Musk tried to dodge blame for one of the “accidentally canceled” programs, claiming that DOGE quickly “restored” funding for Ebola prevention that USAID administers. Current and former USAID officials told The Washington Post that is false. In fact, most of the aid work USAID was doing remains paused. Earlier this month, U.S. District Judge Amir Ali ordered the administration to disburse funding that USAID had previously promised to pay contractors and grant recipients. When the State Department’s lawyers dithered in court Tuesday on whether that money had been released, the judge on Tuesday issued a follow-up order to have USAID pay up for work that had already been done prior to his initial Feb. 13 order.

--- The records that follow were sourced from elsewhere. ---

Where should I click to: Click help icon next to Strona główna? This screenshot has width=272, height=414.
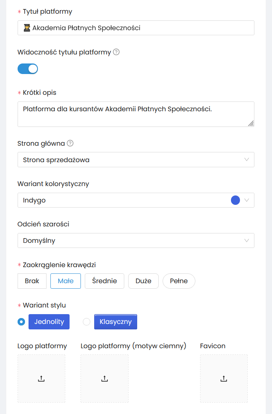(x=70, y=143)
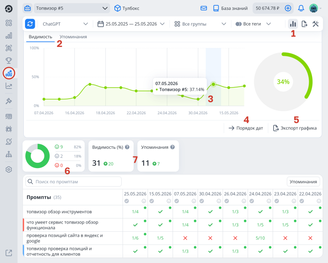Switch to the Упоминания chart tab
This screenshot has width=328, height=263.
click(73, 37)
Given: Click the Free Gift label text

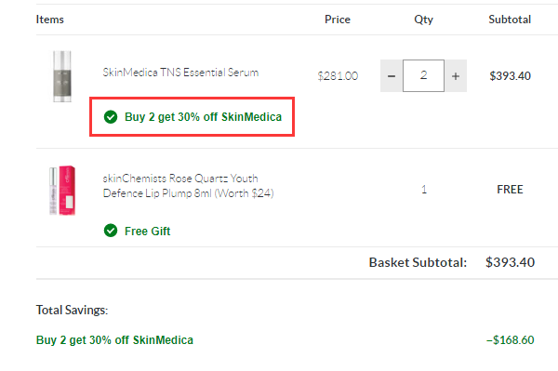Looking at the screenshot, I should (147, 232).
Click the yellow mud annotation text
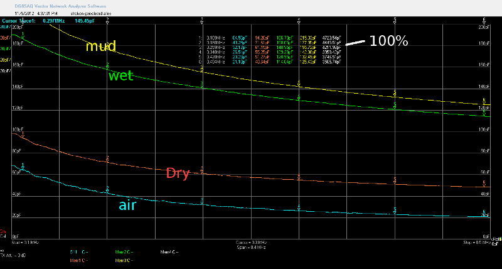This screenshot has height=269, width=502. pyautogui.click(x=101, y=47)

The Trump administration argued to the Supreme Court that there wasn’t enough time to carry out Ali’s order, leading to Roberts’ stay.
Purposefully letting bills go unpaid is something that most Americans have been conditioned to regard as rightly punishable; it is only the rich who can afford to disregard paying their creditors. Over the years, Trump and Musk have both been accused of reneging on deals after already receiving the benefit of others’ labor.
Trump and his companies have been subject to numerous legal actions from contractors and others accusing the real estate developer of welching on deals. “The actions in total paint a portrait of Trump’s sprawling organization frequently failing to pay small businesses and individuals, then sometimes tying them up in court and other negotiations for years,” USA Today reported in 2016. “In some cases, the Trump teams financially overpower and outlast much smaller opponents, draining their resources. Some just give up the fight or settle for less; some have ended up in bankruptcy or out of business altogether.”
Another investigation that year from The Wall Street Journal found “a pattern over Mr. Trump’s 40-year career of his sometimes refusing to pay what some business owners said Trump companies owed them.” Trump told the Journal he paid “thousands of bills on time,” which is not the same as all of his bills. He likewise told Reuters in a separate inquiry about his business practices: “‘I’ve had many people that when they work for me they get very rich,’ Trump said … but, ‘sometimes I renegotiate.’ Adding: ‘I’ll do that with probably 10 or 15 percent of contractors.’”
Purposefully letting bills go unpaid is something that most Americans have been conditioned to regard as rightly punishable; it is only the rich who can afford to disregard paying their creditors
Musk’s companies have also been subject to similar complaints. Within four months of his takeover of Twitter (now dubbed X) in late 2022, six companies sued his new business over unpaid bills. After less than a year under Musk, the number of lawsuits over unpaid bills had grown to more than two dozen. “Suing X,” wrote Ars Technica’s Jon Brodkin, “seems to be the most effective method of collecting on unpaid invoices.”